Intermedial Transformations in an Intercultural Context
DOI:
https://doi.org/10.61671/bsrcc.v4i1.11829Keywords:
Film Adaptation, Literary Adaptation, Interculturality, Intermediality, TransformationAbstract
Against the backdrop of modern epochal changes and the development of high-tech processes, our research focuses on intermedial transformations in an intercultural context, a topic which is gaining increasing importance today. This primarily includes literary film adaptations. Such adaptations are no longer confined to the process of converting a narrative text into visual imagery. It has become commonplace for a work created within one cultural system to be revived within another, breathing new life into it or at least manifesting loyalty to the original. This creates intercultural dialogue, where linguistic, ideological, narratological and aesthetic systems collide. When a text created in one linguistic space is transferred to another cultural context and transformed into cinematic language, a process of revaluation of symbols, values and cultural memory begins.
Additionally, modern cross-cultural adaptations push the text beyond linguistic, aesthetic, and ideological boundaries, creating new interpretive spaces and cultural codes.

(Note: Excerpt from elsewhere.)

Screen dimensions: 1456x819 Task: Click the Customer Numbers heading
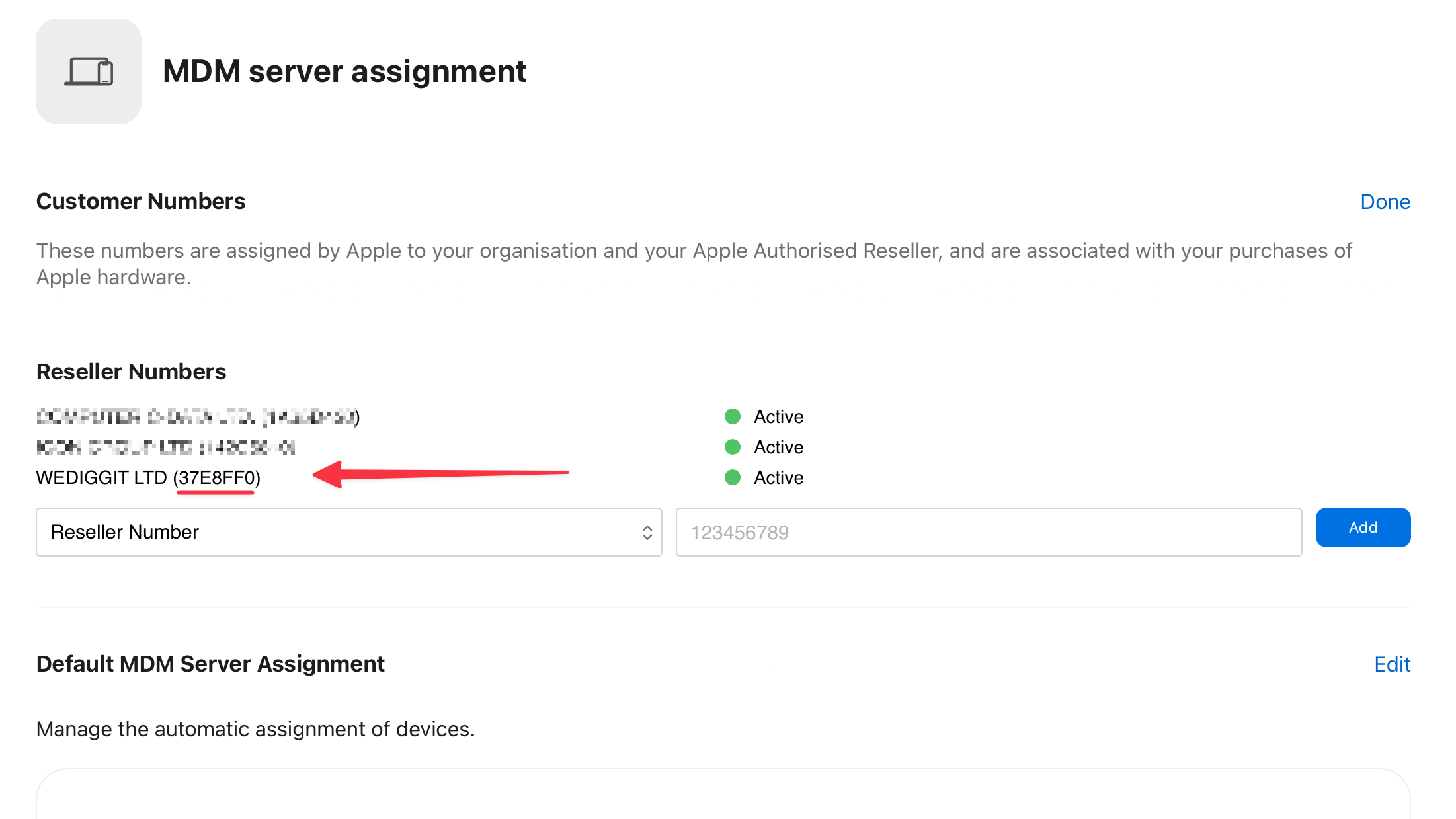pyautogui.click(x=141, y=202)
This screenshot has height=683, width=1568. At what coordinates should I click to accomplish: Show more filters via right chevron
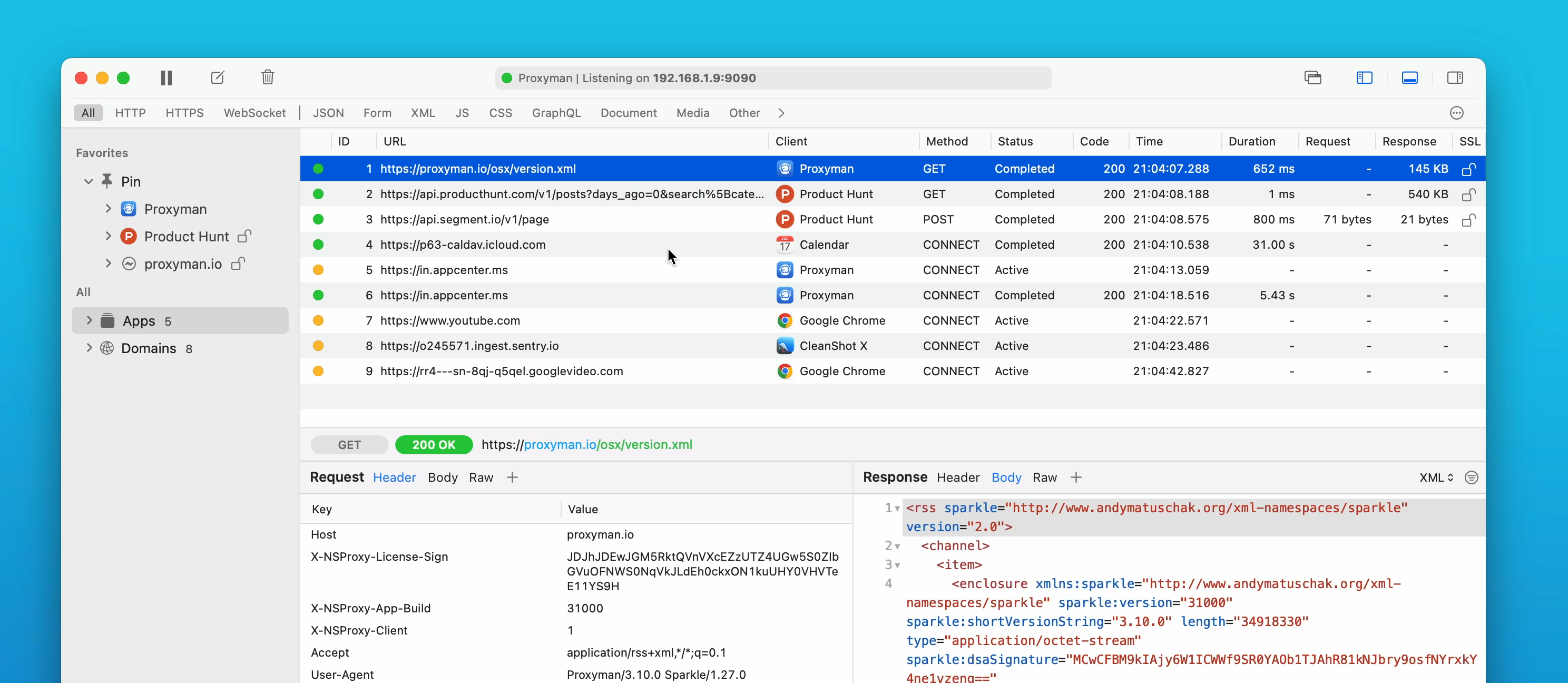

Intercultural film adaptations of literature not only adapt the content, but also introduce new textual and cultural codes. This is due to functional and structural changes in characters, themes and symbols according to cultural norms, cinematic conventions and social context.
Thus, the adaptation process is perceived as one of interpretation and recontextualisation. Analysing intercultural film adaptations of literature reveals that film does not have the power to directly adopt certain literary forms (e.g. interior monologues or narrative instances) without changing them, and must therefore develop its own visual and narrative strategies.
Ultimately, the intercultural adaptation of literature is understood as a creative compromise between fidelity to the original text and culturally conditioned adaptation. The focus is on the productive differences that arise from media and cultural changes.